Fried rice, steamed rice, risotto, jambalaya, and rice in burritos and casseroles are all delicious, popular, and not always very healthy. 

It can be easy to make rice healthier. While white rice consumption is linked to higher diabetes risk, choosing brown rice instead is linked to lower risk. Brown rice is just as easy to prepare, and it is available in regular supermarkets and many restaurants, or you can use other whole grains such as quinoa, barley, and bulgur. Another option is to swap riced cauliflower by pulsing cauliflower in a food processor before swapping it for rice in a recipe.
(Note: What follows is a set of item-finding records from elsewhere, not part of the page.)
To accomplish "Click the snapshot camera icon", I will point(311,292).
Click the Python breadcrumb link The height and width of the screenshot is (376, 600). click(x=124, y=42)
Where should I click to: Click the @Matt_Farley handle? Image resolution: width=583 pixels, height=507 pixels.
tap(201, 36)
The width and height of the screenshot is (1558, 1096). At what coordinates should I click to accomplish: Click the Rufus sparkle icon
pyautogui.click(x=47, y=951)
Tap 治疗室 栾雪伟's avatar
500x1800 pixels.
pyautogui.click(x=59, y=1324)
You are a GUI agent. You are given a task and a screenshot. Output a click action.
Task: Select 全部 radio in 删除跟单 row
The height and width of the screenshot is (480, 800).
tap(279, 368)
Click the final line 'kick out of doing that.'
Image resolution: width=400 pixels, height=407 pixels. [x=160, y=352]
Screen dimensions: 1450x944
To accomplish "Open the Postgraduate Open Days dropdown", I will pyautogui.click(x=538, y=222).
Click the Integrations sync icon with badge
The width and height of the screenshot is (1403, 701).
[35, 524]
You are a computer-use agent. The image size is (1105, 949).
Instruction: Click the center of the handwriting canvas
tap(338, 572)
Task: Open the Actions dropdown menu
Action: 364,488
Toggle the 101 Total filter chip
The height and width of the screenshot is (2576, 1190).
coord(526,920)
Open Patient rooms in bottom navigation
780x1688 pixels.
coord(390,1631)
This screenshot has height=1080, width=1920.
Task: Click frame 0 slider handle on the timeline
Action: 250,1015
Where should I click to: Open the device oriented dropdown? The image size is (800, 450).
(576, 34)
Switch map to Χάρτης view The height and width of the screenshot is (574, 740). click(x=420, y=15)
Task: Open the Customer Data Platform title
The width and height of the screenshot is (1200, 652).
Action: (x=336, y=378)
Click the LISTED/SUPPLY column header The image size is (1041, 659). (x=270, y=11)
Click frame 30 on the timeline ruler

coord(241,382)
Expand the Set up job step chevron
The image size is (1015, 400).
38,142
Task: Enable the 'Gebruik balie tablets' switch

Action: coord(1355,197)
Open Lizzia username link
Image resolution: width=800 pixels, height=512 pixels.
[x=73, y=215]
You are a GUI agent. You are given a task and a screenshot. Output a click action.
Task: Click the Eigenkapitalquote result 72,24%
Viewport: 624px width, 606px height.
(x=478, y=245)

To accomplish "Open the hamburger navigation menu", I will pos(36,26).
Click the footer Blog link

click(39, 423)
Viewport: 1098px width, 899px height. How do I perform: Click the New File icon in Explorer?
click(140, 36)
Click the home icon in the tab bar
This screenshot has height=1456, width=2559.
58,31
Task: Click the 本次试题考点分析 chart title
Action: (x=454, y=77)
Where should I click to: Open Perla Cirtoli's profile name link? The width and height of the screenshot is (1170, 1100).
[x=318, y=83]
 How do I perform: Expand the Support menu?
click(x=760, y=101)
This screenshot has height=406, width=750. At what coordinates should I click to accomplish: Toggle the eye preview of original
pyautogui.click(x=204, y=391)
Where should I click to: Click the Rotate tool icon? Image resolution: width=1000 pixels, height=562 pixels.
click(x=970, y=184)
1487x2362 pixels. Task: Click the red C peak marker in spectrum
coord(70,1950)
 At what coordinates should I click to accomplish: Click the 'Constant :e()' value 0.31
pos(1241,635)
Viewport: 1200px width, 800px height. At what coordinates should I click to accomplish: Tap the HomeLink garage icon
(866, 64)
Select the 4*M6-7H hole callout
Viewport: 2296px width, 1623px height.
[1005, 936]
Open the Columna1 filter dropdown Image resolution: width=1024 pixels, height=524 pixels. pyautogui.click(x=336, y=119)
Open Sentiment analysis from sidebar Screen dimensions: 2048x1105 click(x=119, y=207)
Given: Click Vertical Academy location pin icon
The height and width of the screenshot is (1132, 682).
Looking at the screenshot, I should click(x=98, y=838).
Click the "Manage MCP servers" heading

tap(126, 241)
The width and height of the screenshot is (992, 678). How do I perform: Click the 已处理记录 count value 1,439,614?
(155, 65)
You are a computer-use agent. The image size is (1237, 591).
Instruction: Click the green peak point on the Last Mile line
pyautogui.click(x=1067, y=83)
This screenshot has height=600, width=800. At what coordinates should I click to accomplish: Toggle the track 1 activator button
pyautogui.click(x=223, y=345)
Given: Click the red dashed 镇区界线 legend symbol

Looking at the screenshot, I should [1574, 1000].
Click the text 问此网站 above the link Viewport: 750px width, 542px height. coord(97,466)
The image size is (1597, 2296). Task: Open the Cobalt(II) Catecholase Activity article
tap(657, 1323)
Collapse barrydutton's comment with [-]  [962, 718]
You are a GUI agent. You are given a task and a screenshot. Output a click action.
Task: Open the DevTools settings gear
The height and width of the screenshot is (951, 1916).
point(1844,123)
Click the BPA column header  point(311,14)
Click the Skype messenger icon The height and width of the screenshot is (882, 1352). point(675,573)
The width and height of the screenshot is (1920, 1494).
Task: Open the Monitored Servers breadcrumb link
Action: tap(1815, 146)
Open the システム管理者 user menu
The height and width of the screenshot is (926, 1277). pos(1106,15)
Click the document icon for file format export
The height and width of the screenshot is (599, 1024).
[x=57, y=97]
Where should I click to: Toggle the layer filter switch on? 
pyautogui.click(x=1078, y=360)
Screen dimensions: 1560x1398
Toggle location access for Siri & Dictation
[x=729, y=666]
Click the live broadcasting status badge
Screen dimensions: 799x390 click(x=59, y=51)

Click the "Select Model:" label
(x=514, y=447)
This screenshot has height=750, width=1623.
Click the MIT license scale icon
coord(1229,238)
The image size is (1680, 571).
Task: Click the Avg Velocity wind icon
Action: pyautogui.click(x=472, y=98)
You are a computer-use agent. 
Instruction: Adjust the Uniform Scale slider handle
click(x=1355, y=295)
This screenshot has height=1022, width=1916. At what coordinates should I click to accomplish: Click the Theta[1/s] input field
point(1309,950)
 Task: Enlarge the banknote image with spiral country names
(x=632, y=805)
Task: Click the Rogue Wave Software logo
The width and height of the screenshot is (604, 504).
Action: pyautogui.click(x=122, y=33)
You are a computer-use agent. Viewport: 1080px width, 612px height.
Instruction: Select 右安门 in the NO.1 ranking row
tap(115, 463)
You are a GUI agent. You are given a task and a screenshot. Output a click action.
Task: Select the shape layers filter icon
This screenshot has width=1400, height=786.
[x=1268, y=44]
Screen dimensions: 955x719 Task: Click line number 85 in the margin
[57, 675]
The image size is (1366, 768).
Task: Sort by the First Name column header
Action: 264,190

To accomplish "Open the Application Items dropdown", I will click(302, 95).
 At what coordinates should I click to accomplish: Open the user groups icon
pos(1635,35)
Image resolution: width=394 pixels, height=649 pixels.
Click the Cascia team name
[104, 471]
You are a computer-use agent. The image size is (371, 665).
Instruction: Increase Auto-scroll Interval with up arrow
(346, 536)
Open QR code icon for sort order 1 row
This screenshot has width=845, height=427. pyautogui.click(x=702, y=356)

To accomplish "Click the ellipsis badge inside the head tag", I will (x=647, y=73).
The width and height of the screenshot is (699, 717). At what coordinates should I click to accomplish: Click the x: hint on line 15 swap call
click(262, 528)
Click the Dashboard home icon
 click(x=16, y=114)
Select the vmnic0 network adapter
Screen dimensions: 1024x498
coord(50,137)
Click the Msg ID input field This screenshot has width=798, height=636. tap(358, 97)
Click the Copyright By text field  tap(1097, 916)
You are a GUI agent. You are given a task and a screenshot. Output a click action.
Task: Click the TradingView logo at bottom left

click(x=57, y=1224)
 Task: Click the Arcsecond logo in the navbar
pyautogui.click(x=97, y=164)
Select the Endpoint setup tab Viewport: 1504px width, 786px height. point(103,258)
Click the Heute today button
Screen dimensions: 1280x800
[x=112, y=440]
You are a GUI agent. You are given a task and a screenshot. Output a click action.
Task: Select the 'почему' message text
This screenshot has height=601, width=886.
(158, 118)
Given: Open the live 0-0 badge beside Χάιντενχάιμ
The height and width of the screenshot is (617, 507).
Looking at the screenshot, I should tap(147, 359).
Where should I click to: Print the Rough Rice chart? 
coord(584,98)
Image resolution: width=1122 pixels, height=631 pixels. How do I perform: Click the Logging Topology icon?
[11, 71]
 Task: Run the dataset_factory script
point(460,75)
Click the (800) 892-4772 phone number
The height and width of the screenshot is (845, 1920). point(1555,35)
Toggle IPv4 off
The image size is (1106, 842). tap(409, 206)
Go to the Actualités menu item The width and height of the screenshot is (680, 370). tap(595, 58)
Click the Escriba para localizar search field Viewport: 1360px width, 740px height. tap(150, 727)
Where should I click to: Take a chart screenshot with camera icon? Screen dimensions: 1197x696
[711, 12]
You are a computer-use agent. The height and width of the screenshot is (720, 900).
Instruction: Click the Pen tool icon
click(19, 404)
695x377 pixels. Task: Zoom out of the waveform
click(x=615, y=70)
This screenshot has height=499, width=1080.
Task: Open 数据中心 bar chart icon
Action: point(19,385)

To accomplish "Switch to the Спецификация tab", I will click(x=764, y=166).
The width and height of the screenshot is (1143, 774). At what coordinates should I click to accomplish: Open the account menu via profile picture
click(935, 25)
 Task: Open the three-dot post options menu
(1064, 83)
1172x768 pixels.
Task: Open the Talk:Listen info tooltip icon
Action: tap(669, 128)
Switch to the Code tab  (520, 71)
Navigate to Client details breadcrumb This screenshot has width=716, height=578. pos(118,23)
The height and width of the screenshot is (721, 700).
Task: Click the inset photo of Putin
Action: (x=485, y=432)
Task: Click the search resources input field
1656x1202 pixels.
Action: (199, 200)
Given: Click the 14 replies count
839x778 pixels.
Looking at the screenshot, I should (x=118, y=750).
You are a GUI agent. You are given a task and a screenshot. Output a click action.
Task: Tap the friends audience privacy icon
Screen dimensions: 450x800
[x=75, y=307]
Try this: Make cheesy broccoli rice casserole by substituting riced cauliflower for regular rice. Other ingredients can include low-fat cottage cheese, low-fat cheddar cheese, onions, broccoli, eggs, garlic powder, paprika, and pepper.

Pasta


One of the biggest problems with pasta is how easy it is to eat way too much. A reasonable portion for a meal is a half-cup to a cup of pasta, but a bowl or plateful can have four or more times that amount.

Along with switching to whole-grain pasta or bean-based gluten-free varieties, you can cut back on refined carbs by serving less pasta and more vegetables. That can include adding vegetables to pasta sauce or serving a side salad on half of your plate to make less room for pasta. Strands of cooked spaghetti squash and spiralized zucchini make great, low-carb alternatives to pasta.

Try this: Make penne pasta casserole with whole-grain penne for half the pasta, cooked cauliflower for the other half, and tomato sauce with your choice of vegetables such as sliced mushrooms, broccoli florets, and sliced carrots. Top with mozzarella or parmesan cheese.

Cereal and More


Yes, there are all kinds of starchy carbs to love, and they can be made healthier! Just watch portion sizes (hint: eat pretzels from a small cup, not from the bag), choose whole grain versions (thankfully, that’s pretty easy when it comes to cereal – just check the box), and watch out for added sugars (sorry, that single packet of Maple Brown Sugar Instant Oatmeal has over half a day’s worth of sugar).